INFORMATION GIVEN »
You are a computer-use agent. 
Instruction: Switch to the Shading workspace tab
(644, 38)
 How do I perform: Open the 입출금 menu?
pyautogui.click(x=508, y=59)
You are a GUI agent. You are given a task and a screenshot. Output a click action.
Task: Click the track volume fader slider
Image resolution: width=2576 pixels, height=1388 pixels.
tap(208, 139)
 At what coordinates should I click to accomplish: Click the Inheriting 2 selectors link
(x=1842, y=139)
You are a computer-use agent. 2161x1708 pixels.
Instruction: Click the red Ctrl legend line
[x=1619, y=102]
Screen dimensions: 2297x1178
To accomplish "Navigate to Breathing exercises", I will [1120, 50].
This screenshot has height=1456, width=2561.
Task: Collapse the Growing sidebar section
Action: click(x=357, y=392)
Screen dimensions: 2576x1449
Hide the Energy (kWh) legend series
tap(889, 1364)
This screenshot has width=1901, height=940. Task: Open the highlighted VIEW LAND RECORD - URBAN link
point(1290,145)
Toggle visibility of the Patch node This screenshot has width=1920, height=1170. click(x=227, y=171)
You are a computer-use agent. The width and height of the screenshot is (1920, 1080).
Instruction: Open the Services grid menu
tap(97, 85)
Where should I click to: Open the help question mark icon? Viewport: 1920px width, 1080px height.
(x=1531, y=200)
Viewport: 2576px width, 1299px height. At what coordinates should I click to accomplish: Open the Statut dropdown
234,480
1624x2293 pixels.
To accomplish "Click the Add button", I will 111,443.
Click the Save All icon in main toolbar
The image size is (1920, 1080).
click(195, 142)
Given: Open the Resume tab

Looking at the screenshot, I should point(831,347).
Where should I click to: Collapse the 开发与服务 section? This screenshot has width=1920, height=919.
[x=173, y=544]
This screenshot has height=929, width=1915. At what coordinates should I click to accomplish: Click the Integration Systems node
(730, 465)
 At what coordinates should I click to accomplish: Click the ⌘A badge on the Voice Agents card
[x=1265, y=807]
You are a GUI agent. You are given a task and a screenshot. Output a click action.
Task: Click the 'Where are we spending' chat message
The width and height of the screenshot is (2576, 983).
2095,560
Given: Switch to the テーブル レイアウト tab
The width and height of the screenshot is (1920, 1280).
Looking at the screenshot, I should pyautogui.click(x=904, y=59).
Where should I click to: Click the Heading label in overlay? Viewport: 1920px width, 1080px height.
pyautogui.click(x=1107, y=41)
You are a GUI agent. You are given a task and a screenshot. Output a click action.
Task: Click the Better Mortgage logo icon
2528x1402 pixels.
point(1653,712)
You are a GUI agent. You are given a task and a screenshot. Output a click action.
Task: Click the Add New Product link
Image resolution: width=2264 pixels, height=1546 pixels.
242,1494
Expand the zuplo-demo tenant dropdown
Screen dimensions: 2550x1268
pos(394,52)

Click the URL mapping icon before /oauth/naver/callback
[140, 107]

WHAT IS NEEDED »
Copy out the lines above with "computer" in them.

EXPECTED ANSWER »
You are a computer-use agent. 
You are a computer-use agent. 2161x1708 pixels.
You are a computer-use agent. The width and height of the screenshot is (1920, 1080).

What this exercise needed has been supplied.